== To do ==
Below are the records; give again exactly the line with "This screenshot has width=1021, height=761.", the line with "Click the Aktivere", and each line that lies between them, and nothing besides.
[Excerpted records — start]
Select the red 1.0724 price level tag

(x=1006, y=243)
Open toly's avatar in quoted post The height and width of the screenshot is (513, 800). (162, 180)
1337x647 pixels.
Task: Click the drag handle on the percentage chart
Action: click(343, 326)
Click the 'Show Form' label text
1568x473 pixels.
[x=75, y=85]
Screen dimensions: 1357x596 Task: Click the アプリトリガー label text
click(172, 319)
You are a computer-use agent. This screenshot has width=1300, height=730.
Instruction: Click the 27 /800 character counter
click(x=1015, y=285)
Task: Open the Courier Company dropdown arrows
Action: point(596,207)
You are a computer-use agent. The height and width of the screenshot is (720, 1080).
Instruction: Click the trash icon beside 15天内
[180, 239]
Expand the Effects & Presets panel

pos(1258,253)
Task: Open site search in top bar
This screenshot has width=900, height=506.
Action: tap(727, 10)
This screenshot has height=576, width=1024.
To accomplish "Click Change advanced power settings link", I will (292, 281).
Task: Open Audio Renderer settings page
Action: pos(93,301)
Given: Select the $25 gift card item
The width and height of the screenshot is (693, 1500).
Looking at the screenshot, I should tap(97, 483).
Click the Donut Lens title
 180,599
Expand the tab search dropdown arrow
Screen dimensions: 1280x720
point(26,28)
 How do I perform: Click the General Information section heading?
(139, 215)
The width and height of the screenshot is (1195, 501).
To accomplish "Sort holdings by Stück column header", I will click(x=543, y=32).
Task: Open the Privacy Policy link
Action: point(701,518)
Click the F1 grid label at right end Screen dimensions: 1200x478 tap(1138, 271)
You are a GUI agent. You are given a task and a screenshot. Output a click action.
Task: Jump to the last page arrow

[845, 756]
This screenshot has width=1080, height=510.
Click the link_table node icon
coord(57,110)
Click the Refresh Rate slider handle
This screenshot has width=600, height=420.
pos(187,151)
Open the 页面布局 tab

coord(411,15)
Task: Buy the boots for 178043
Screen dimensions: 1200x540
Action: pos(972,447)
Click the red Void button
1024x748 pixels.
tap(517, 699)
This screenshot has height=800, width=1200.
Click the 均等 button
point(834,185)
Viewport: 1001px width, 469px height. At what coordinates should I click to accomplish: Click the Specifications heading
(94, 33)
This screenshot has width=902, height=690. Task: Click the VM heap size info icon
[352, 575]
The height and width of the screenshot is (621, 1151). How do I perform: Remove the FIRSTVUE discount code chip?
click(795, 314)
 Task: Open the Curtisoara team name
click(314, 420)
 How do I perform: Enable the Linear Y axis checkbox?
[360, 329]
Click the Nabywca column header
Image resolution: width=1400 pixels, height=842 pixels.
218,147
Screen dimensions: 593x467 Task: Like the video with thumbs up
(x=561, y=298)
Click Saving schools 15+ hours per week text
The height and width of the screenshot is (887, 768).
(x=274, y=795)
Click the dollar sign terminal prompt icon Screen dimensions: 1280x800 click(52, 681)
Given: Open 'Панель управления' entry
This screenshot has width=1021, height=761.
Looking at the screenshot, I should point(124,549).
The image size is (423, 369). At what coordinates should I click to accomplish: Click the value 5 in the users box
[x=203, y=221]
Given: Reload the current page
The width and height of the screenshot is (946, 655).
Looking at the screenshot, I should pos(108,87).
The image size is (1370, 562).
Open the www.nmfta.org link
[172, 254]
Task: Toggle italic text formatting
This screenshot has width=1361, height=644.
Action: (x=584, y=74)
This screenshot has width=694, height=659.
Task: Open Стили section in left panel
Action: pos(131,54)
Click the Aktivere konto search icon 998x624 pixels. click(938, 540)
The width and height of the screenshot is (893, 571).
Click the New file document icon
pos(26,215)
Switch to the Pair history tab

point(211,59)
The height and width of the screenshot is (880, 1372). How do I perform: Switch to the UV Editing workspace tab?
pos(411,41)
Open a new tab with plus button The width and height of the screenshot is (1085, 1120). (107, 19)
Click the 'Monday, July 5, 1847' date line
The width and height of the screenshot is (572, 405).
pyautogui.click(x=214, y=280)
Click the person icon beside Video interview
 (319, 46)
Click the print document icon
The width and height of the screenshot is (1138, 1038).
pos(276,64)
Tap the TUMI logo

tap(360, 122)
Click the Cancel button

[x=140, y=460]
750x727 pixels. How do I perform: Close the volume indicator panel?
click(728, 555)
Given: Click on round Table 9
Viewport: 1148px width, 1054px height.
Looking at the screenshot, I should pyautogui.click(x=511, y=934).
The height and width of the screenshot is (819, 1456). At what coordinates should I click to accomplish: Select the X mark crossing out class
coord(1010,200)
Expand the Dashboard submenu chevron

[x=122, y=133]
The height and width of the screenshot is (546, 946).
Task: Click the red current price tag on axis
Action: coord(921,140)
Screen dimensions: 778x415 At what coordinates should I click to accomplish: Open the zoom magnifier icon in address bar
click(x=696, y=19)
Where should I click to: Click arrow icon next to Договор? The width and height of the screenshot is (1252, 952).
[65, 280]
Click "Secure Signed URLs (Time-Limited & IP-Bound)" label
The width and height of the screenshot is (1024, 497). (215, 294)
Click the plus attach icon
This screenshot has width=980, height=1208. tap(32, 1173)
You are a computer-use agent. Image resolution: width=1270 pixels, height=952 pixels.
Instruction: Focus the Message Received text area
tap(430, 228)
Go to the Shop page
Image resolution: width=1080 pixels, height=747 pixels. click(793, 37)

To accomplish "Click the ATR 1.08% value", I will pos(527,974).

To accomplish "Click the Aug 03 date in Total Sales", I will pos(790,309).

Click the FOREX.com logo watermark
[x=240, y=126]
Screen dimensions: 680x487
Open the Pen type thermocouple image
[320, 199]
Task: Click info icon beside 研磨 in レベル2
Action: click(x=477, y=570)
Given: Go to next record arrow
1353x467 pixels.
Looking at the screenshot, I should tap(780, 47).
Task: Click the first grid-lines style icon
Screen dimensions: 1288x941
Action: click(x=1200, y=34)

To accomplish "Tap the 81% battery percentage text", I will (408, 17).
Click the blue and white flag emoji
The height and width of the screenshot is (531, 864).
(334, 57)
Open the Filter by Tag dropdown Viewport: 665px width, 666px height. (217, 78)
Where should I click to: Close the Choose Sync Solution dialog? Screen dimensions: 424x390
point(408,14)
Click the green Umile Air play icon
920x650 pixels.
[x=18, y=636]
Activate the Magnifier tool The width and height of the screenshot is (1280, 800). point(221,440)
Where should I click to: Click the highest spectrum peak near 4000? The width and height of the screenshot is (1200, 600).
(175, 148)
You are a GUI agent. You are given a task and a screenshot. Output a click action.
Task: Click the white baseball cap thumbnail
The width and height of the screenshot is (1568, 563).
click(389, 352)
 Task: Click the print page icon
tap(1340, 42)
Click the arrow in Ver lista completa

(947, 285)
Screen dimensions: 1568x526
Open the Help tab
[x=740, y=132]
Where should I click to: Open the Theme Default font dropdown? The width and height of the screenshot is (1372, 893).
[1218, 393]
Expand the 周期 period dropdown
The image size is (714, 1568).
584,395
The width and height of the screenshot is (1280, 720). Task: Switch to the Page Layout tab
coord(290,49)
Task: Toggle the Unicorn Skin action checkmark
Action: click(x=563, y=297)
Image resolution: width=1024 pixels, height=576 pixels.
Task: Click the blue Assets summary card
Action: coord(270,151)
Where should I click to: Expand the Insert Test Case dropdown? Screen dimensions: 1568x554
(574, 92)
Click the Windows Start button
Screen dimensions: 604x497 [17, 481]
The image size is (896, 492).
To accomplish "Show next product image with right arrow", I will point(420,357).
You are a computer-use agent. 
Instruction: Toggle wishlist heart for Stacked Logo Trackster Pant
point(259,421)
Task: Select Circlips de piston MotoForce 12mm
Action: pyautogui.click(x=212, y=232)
[Excerpted records — finish]
== Your response ==
This screenshot has width=1021, height=761.
Looking at the screenshot, I should point(124,549).
The image size is (423, 369). At what coordinates should I click to accomplish: Click the value 5 in the users box
[x=203, y=221]
Given: Reload the current page
The width and height of the screenshot is (946, 655).
Looking at the screenshot, I should pos(108,87).
The image size is (1370, 562).
Open the www.nmfta.org link
[172, 254]
Task: Toggle italic text formatting
This screenshot has width=1361, height=644.
Action: (x=584, y=74)
This screenshot has width=694, height=659.
Task: Open Стили section in left panel
Action: pos(131,54)
Click the Aktivere konto search icon 998x624 pixels. click(938, 540)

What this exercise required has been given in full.